If your car’s “Check Engine” light is glaring at you, it’s probably because the oxygen sensor is malfunctioning. That’s right, the oxygen sensor. It’s a little device that’s a mystery for most drivers but its misbehavior is the problem that most commonly triggers a Check Engine light. The oxygen sensor unseats the formerly most common Check Engine light culprit: a loose gas cap.

Even though a car seems to be behaving normally, a faulty oxygen sensor will cause the engine to start gulping down gas. This problem can cause up to a 40 percent reduction in fuel economy.

The oxygen sensor, developed in the early 1980s, is an essential part of the car’s emissions control system, says John Nielsen, director of engineering and repair for the American Automobile Association (AAA). The sensor is about the size and shape of a spark plug and protrudes into the car engine’s exhaust stream. It determines if there is a lot or a little oxygen in the exhaust, so the engine can make adjustments to the amount of fuel being used in the engine to run at maximum efficiency.

Oxygen sensors in older cars fail for a variety of reasons. In some cases, sensors are fouled by gasoline additives or oil from worn engines. Newer oxygen sensors can last 100,000 miles if conditions are right, but often problems occur sooner.

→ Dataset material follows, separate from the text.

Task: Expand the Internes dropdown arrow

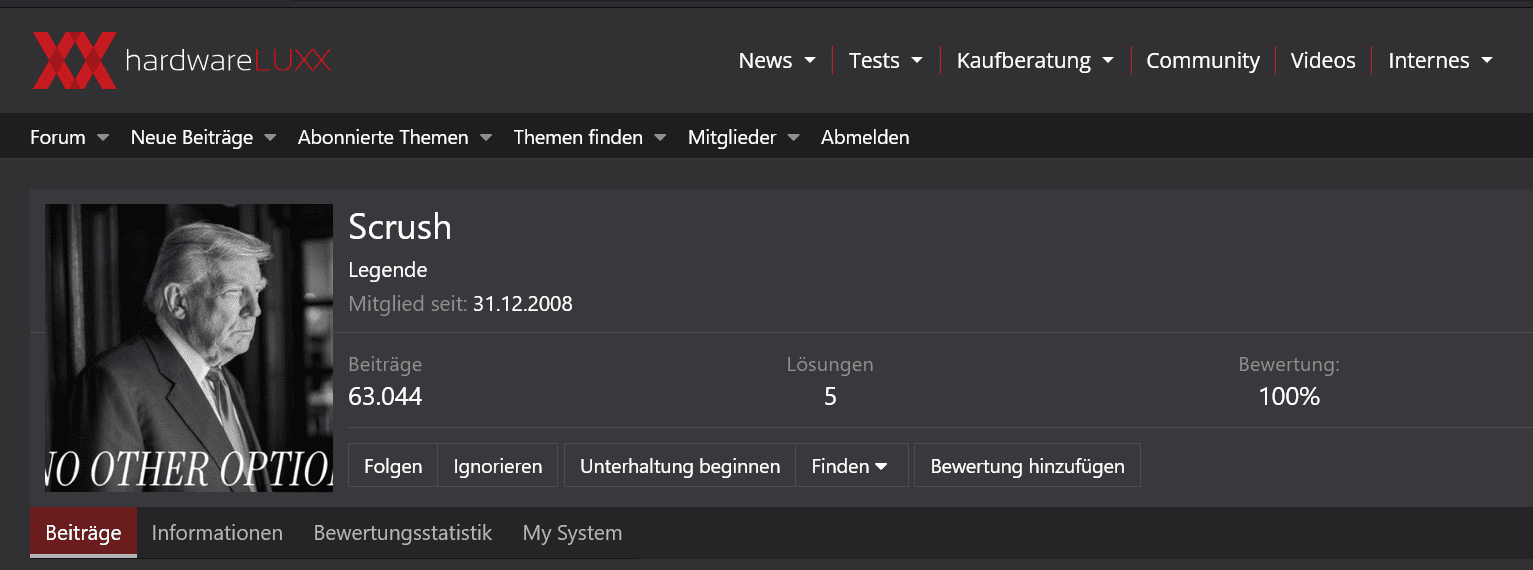Action: pyautogui.click(x=1487, y=61)
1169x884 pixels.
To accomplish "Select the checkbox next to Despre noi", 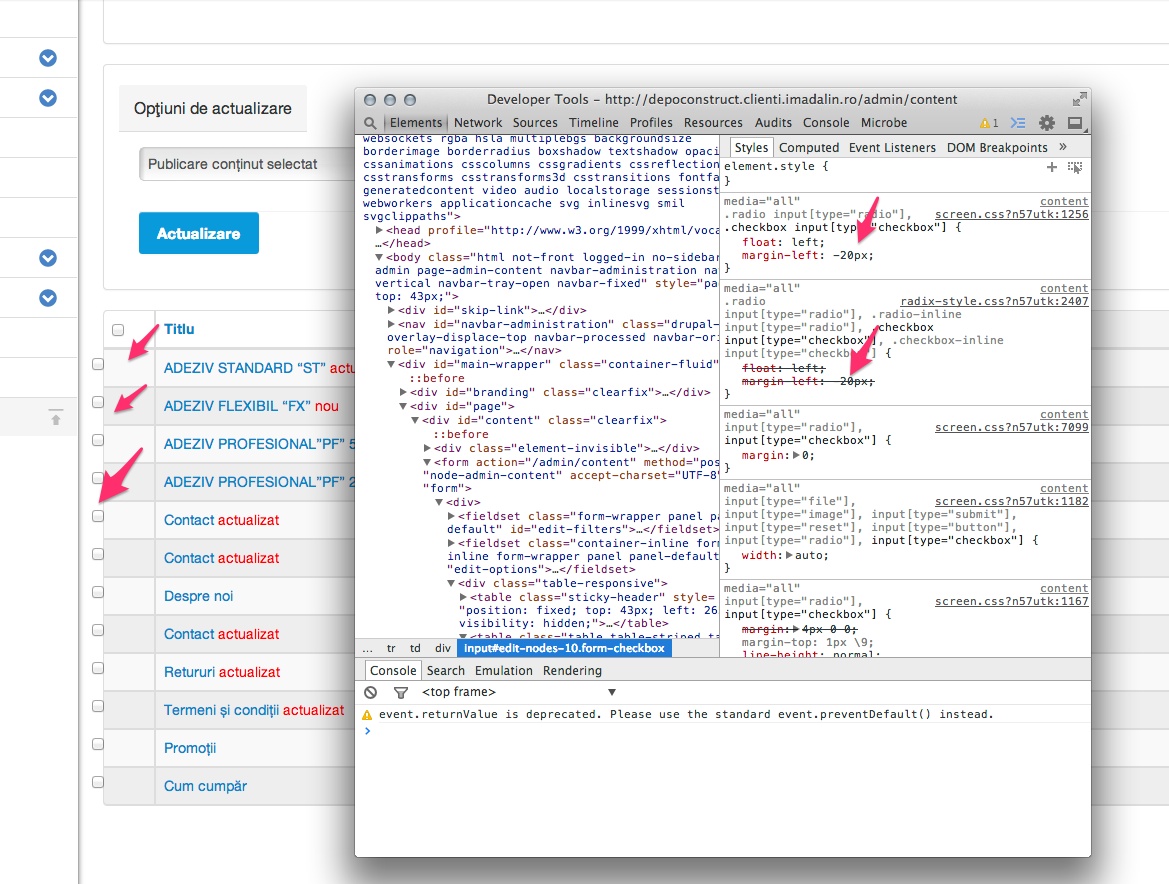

Modern cars have two to four oxygen sensors. The sensors simply screw into place, but reaching them can be a problem for do-it-yourselfers. Additionally, since the exhaust subjects the sensor to extreme heat, it can “seize” (become frozen in place) and be tough to unscrew. A new sensor comes with anti-seize compound to apply to the threads, but the compound should never be put on the sensor itself.

As a first step, a car owner can look under the hood to see if there are any wires or hoses disconnected. In some cases, a wire leading to the oxygen sensor could be broken or burned out. If nothing obvious is visibly awry, it’s time to go to a trusted mechanic. Reputable garages use an expensive diagnostic machine called a scan tool — not to be confused with an inexpensive code reader — that can watch the operation of the engine in real time and see if the oxygen sensor is actually the problem.

“Most motorists would be well served to find a shop that they trust and take their car there for all oil changes and tire rotations,” Nielsen suggests. “Then, when they have a problem with something like an oxygen sensor, they trust what the mechanic is saying rather than thinking that they’re trying to rip you off.”

While many people opt to simply ignore “Check Engine” lights, this can cause bigger, more costly problems later. So the problem you could have fixed for a few hundred dollars turns into a repair of the catalytic converter, which would be over a thousand.  Plus, fixing such a problem provides another benefit: peace of mind.